Wer war eigentlich Adléta Míšeňská?
Prager Orte und ihre Namen: Königin von Böhmen und mutige Kämpferin auf der Kleinseite
13. 4. 2016 - Text: Friedrich GoedekingText: Friedrich Goedeking; Foto: Philipp Schöner
Wer die Karlsbrücke in Richtung Kleinseite überquert und in die erste Straße rechts einbiegt, findet sich in der mit Kopfsteinen gepflasterten Gasse Míšeňská wieder. Sie trägt den Namen von Adléta Míšeňská, auf Deutsch Adelheid von Meißen (1160-1211). Ihr Mann Ottokar I. Přemysl gilt den Tschechen als bedeutender Herrscher. Nach schweren Krisen verschaffte er dem Land Stabilität und Anerkennung – und die Erhebung zum erblichen Königreich.
Seine Frau hat dagegen in der tschechischen Geschichtsschreibung kaum Beachtung gefunden, obwohl sie selbstbewusst für ihre Rechte kämpfte, statt sich demütig und bescheiden den Erwartungen und Normen der mittelalterlichen Männergesellschaft zu fügen.
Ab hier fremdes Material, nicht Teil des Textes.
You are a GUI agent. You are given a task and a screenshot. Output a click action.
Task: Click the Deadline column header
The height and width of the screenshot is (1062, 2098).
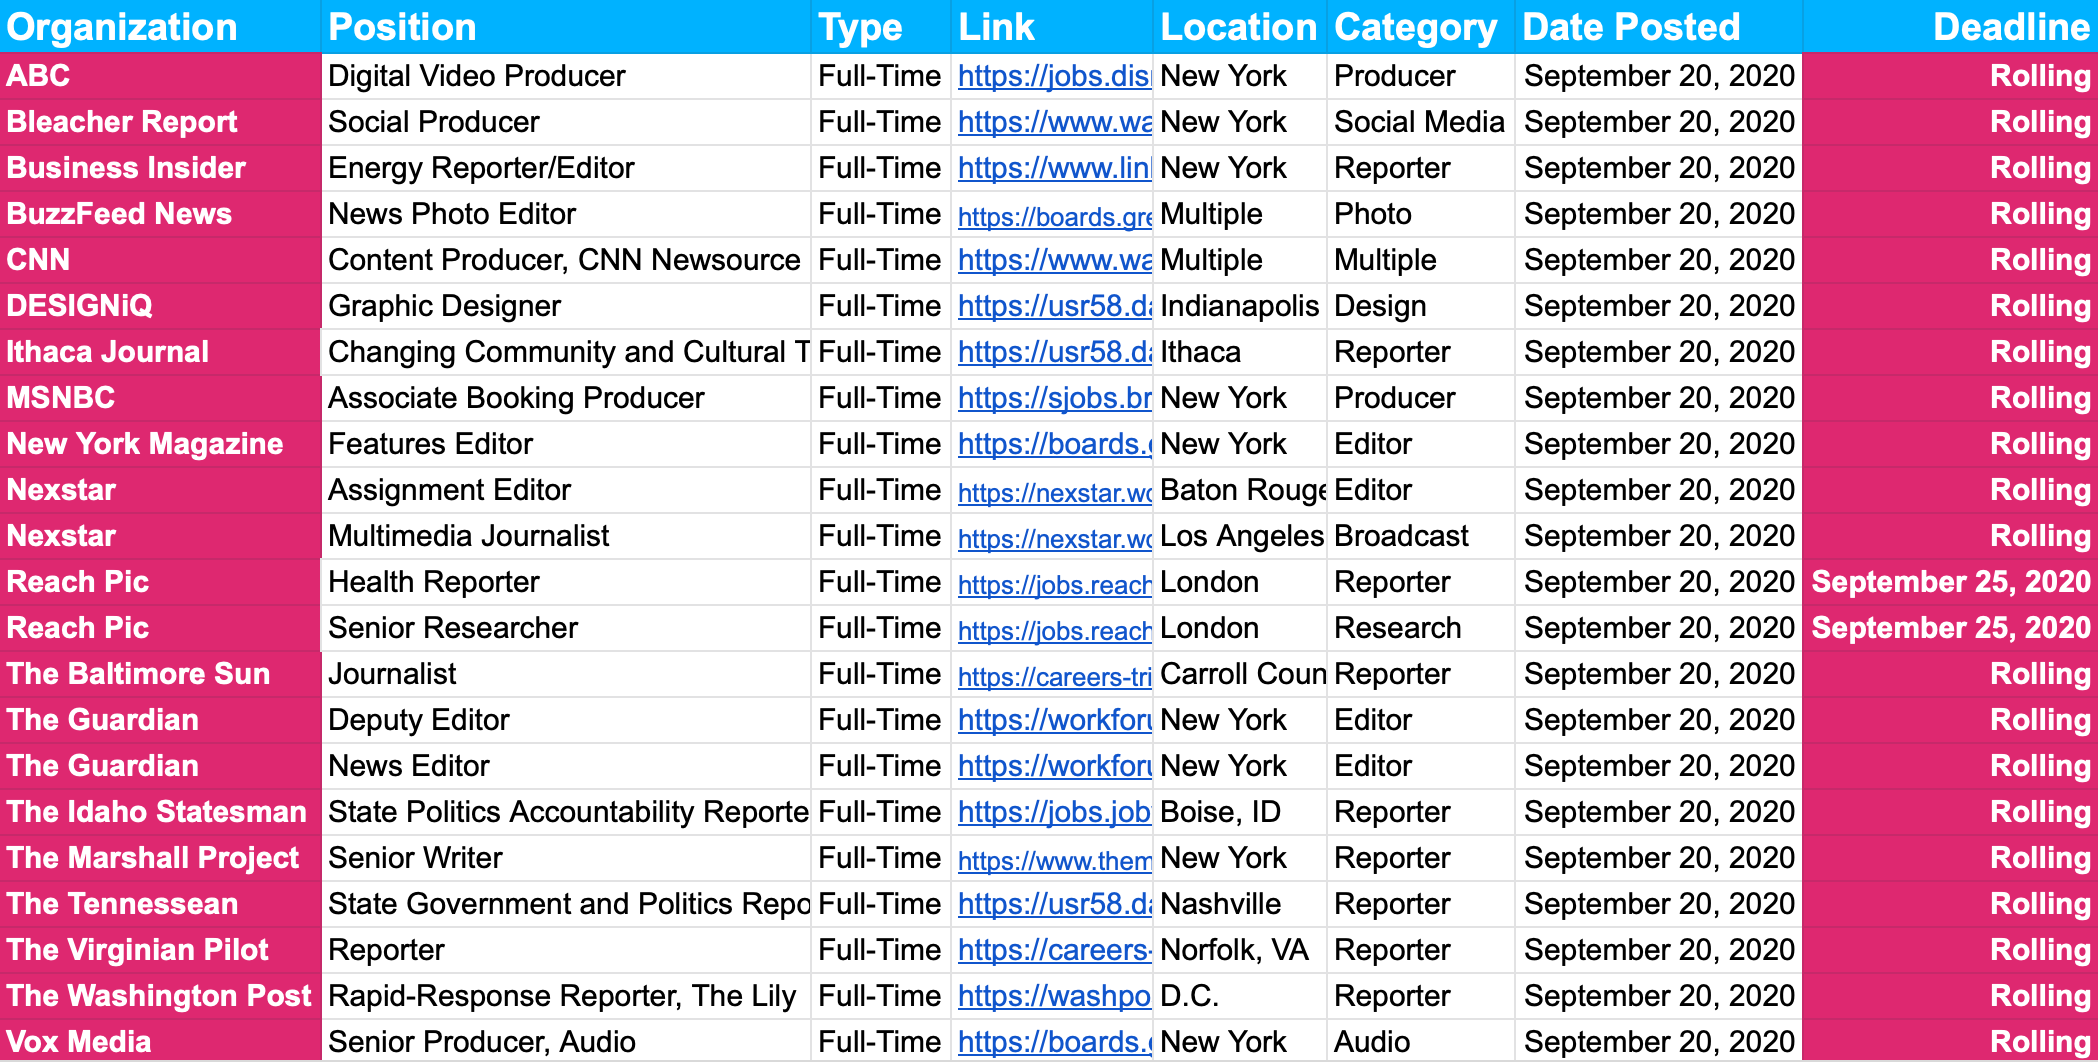point(1949,27)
Energisch machte sie ihre Ansprüche auf den Thron geltend und stritt jahrelang für ihr Recht und das ihrer vier Kinder, um das sie sich durch Ottokar betrogen sah.
Fast ein Vierteljahrhundert hatte Ottokar I. um seine Anerkennung als Herrscher von Böhmen gekämpft. Mehrmals musste er in Meißen um Asyl bitten, weil sogar die eigenen Verwandten ihm nach dem Leben trachteten. Als er 1173 zum ersten Mal nach Meißen floh, verliebte er sich dort in Adelheid, die Tochter des Markgrafen, die er später heiratete.
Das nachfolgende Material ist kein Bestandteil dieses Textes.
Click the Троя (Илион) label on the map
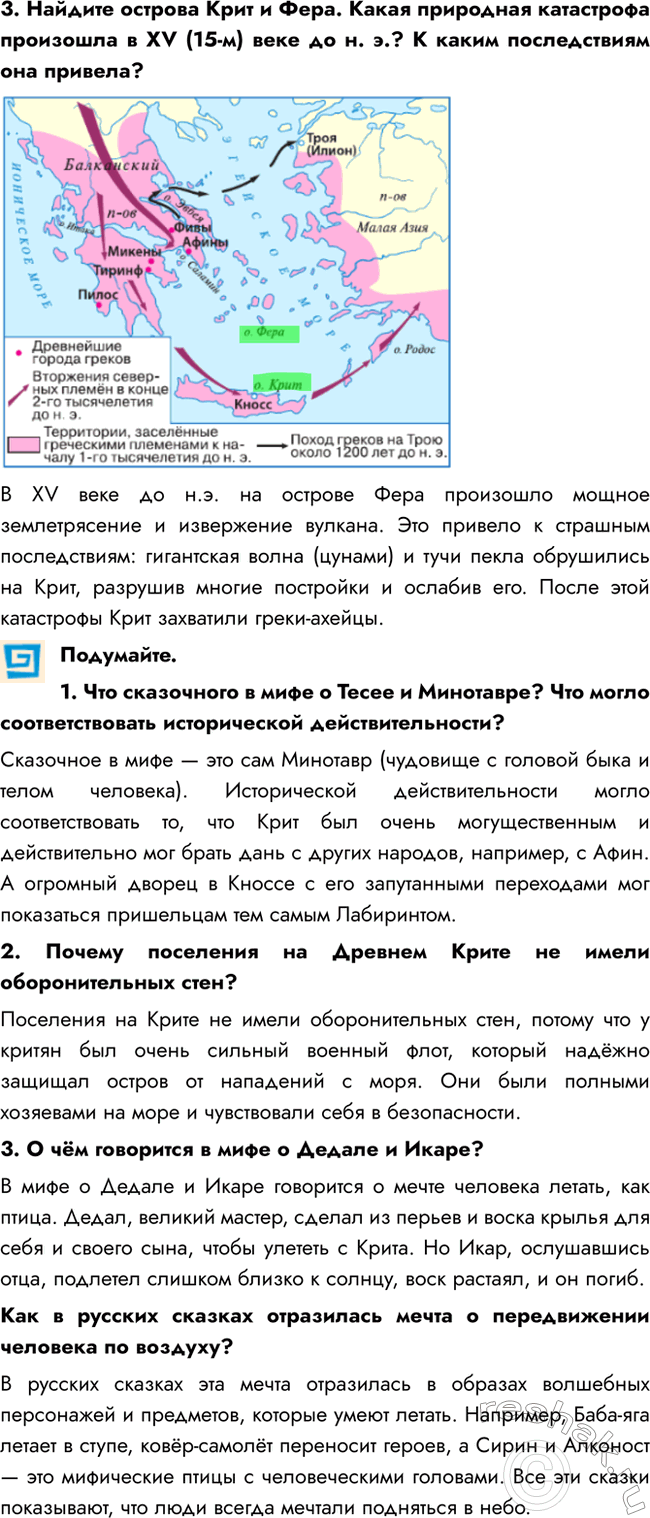 pyautogui.click(x=329, y=144)
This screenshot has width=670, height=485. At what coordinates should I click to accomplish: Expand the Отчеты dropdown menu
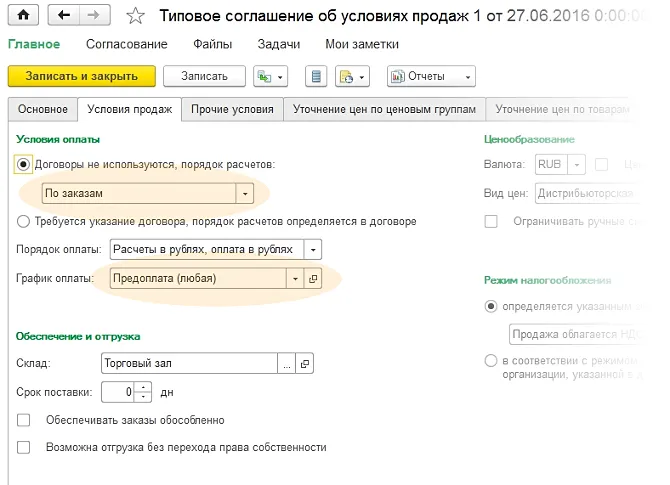pyautogui.click(x=431, y=77)
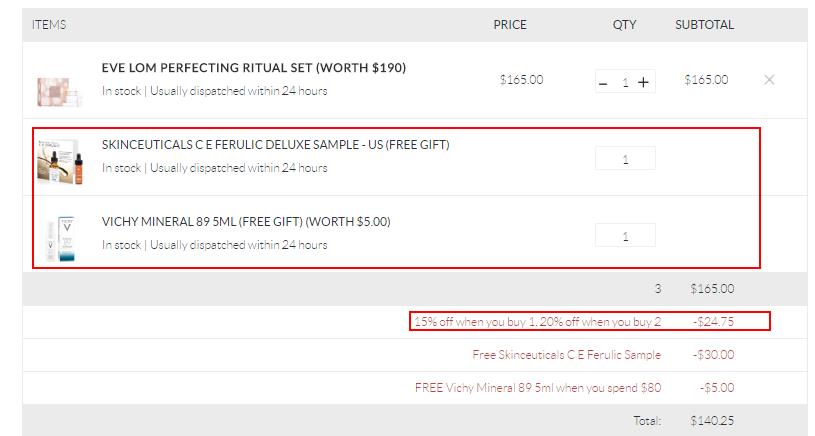The image size is (815, 436).
Task: Decrease Eve Lom quantity with minus button
Action: (x=603, y=82)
Ihre Eltern lehnten die Verbindung zunächst ab, da Ottokar in ihren Augen keine lohnende Partie darstellte. Doch es war offensichtlich eine Liebesheirat, die die beiden 20 Jahre miteinander verband. Vier Kinder gingen aus der Ehe hervor. Zwei Jahrzehnte unterstützte Adelheid ihren Mann im Kampf um die Herrschaft in Böhmen.
Ausgerechnet als sich Ottokar 1198 die böhmische Königskrone endgültig sichern konnte, betrieb er die Scheidung. In einem Schreiben an Papst Innozenz III. nannte er die enge verwandtschaftliche Beziehung zu Adelheid als Grund für die Trennung. Er bekannte dem Papst, dass ihn deshalb ein schlechtes Gewissen belaste. In Wahrheit wollte Ottokar seine Macht festigen und erweitern. Dabei war ihm das Königreich Ungarn ein willkommener Bundesgenosse. Dessen Unterstützung wollte er sich durch die Heirat mit Prinzessin Konstanze, der Schwester des ungarischen Königs, sichern. Während der Papst seine Entscheidung hinauszögerte, überzeugte Ottokar den Prager Erzbischof, die Ehe mit Adelheid aufzulösen und die Verbindung mit Konstanze zu legitimieren. Adelheid musste mit ihren vier Kindern Prag verlassen und nach Meißen zurückkehren.
Offensichtlich hatte Ottokar damit gerechnet, dass sich Adelheid seinen Wünschen fügen würde. Doch sie war nicht bereit, auf ihre Stellung als Königin von Böhmen zu verzichten. Vor allem wollte sie nicht hinnehmen, dass ihre vier Kinder mit der Scheidung für unehelich erklärt und ihre Rechte als Thronerben verloren gehen würden. Auch sie wandte sich an den Papst und an den römisch-deutschen König Philipp von Schwaben. Dieser zwang Ottokar 1205, Adelheid wieder als rechtmäßige Ehefrau anzuerkennen. Sie kehrte als Königin von Böhmen mit den vier Kindern auf die Prager Burg zurück. Als aber im gleichen Jahr Konstanze dem König einen Thronfolger gebar, schickte Ottokar Adelheid mit ihren Kindern wieder zurück nach Meißen. Nachdem auch der Papst nach langem Zögern 1210 die Legitimität der Ehe Ottokars mit Konstanze anerkannt hatte, starb Adelheid dort ein Jahr später enttäuscht und verbittert im Kloster des Heiligen Kreuzes.